Provided material
— start —

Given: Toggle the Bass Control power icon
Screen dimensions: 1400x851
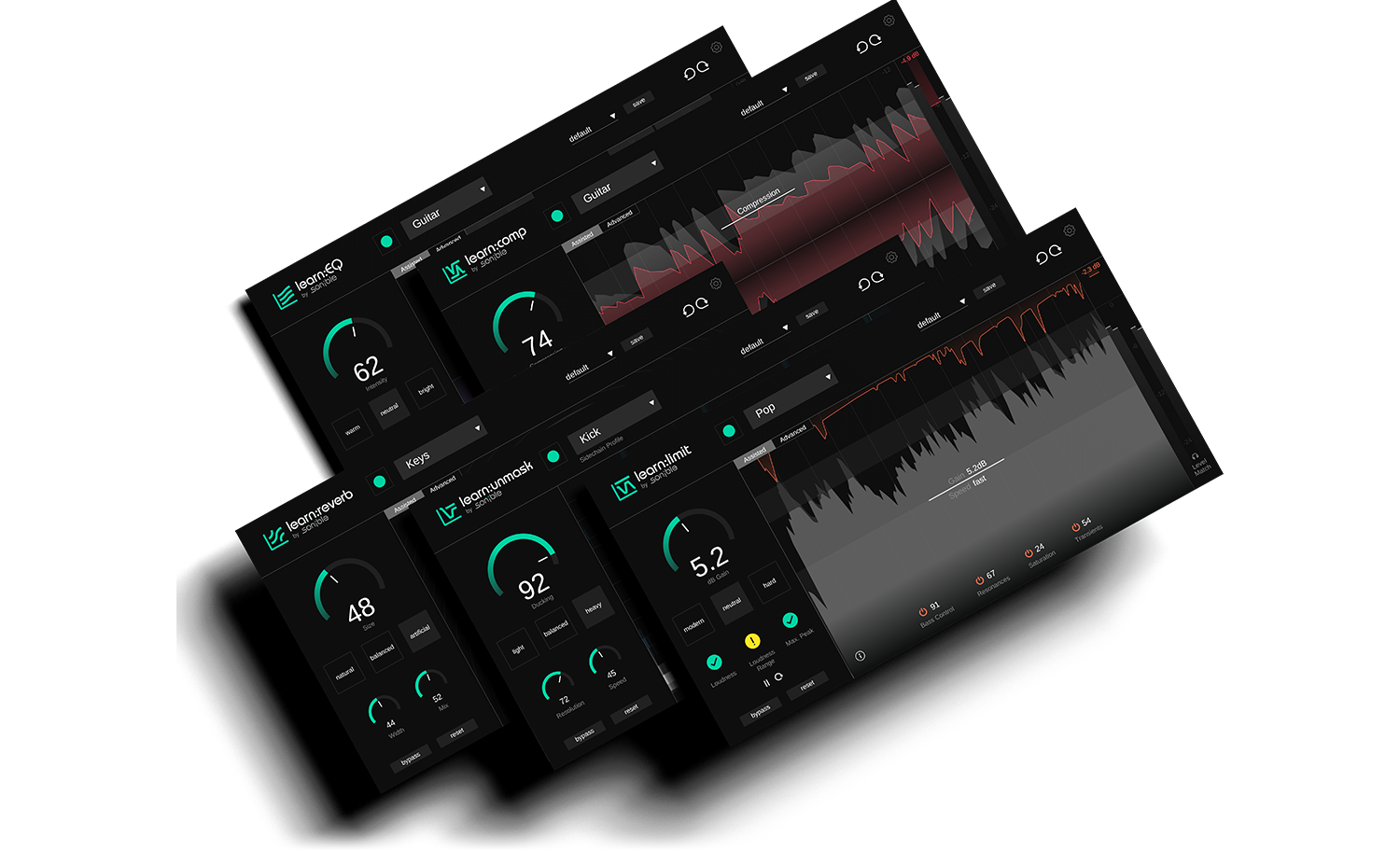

— end —
— start —

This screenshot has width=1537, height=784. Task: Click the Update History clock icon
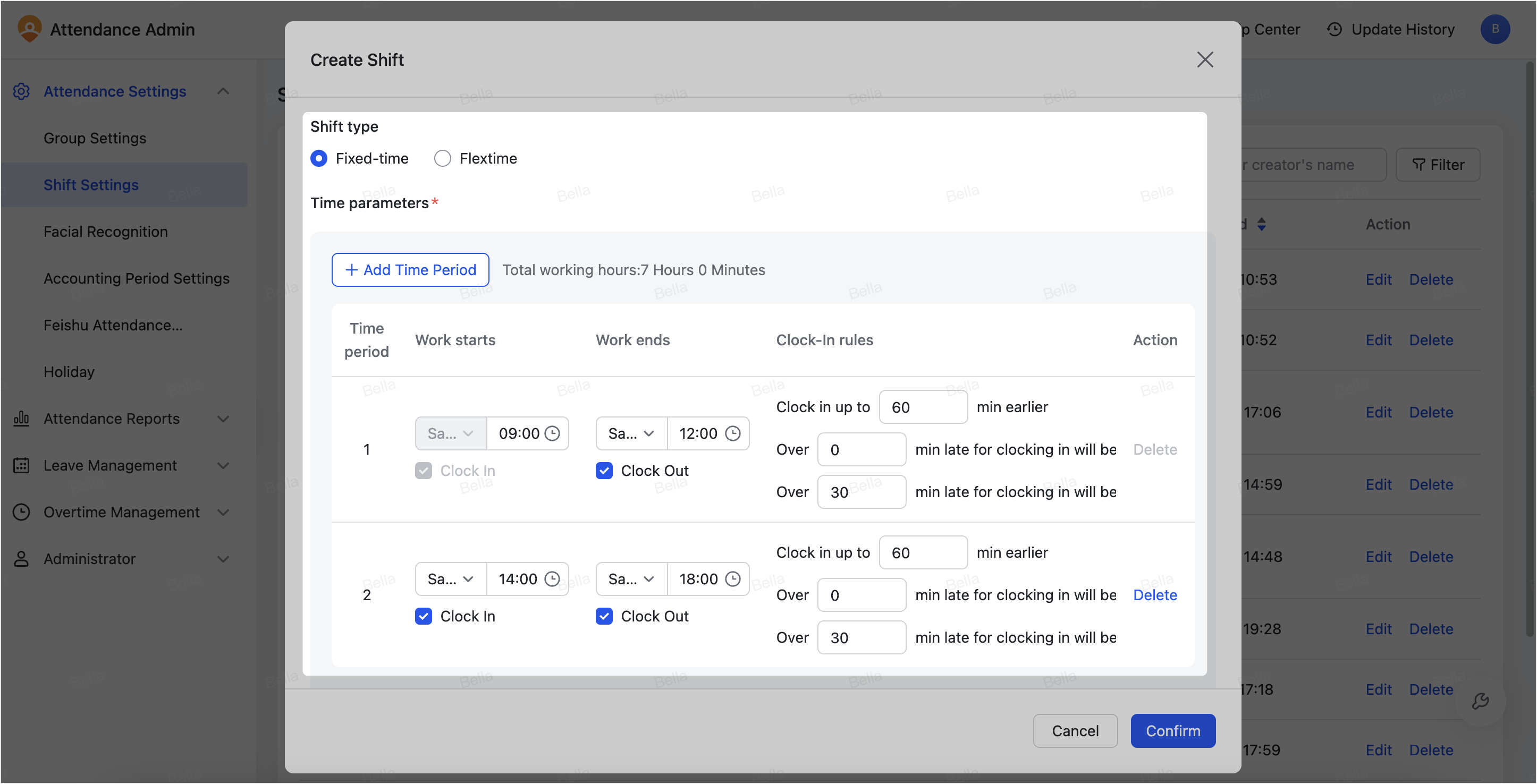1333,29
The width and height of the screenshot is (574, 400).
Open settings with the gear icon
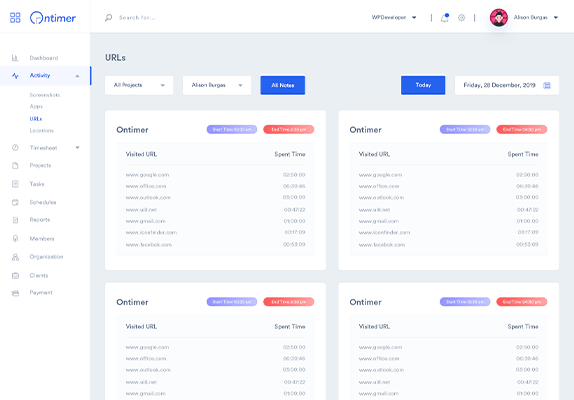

— end —
— start —

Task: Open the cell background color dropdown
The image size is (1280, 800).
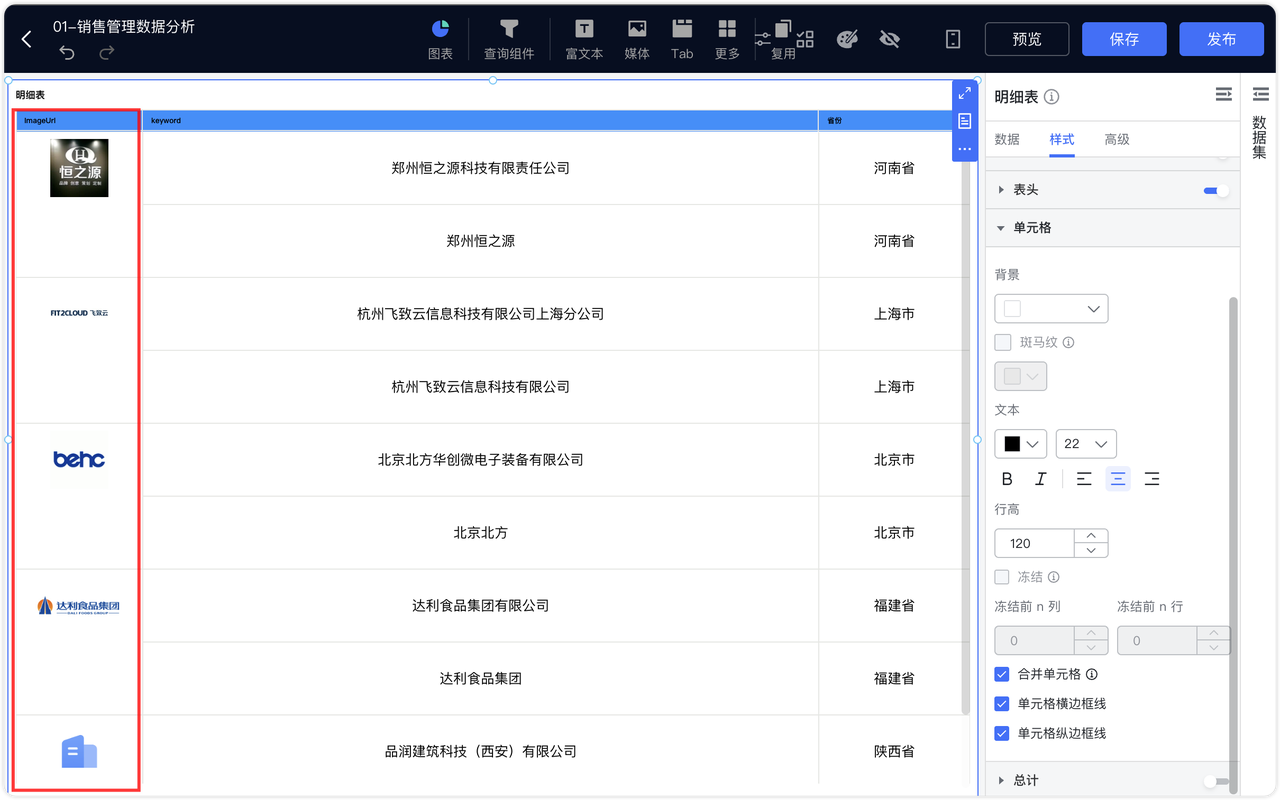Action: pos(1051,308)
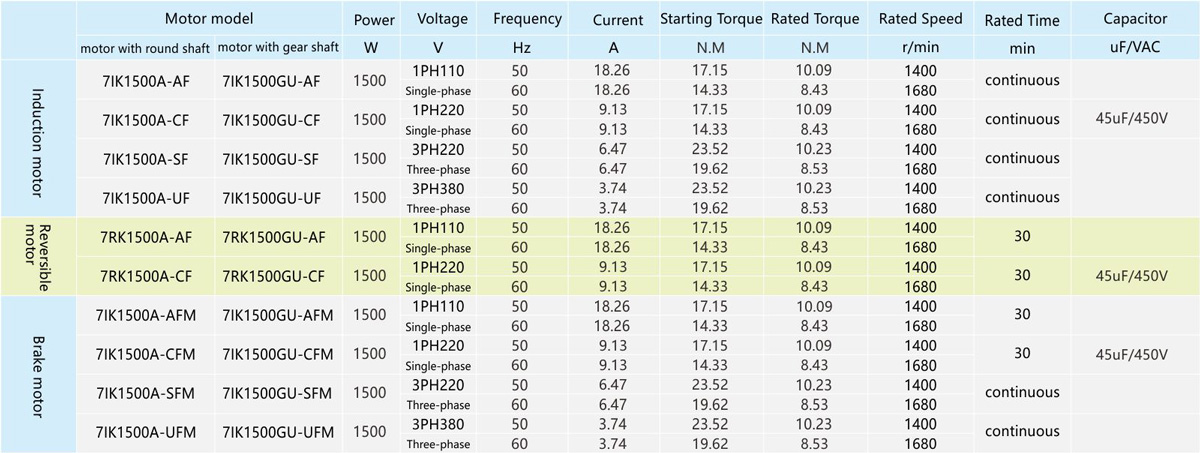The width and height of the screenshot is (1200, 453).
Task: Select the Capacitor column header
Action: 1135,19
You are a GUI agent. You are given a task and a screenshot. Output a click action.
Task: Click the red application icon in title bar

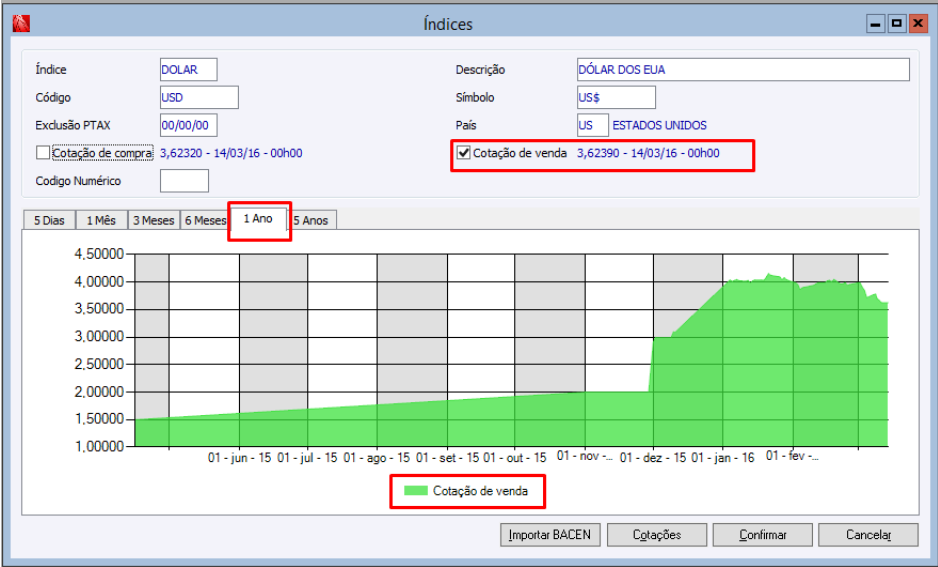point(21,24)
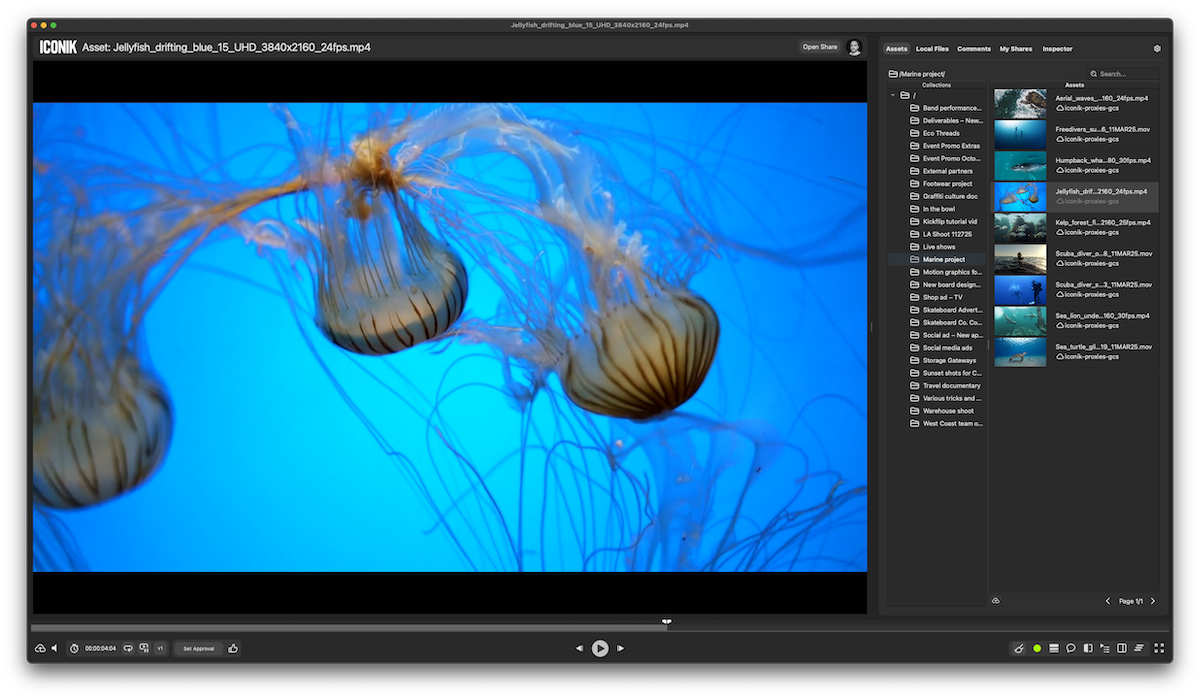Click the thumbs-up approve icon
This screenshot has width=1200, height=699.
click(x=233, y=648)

— end —

Repeat the entries from the line with "Given: Toggle the Bass Control power icon" up to and including the line with "Screen dimensions: 1400x851", with "Bass Control" replaced by "Treble Control" and nothing else altered.

Final result
Given: Toggle the Treble Control power icon
Screen dimensions: 1400x851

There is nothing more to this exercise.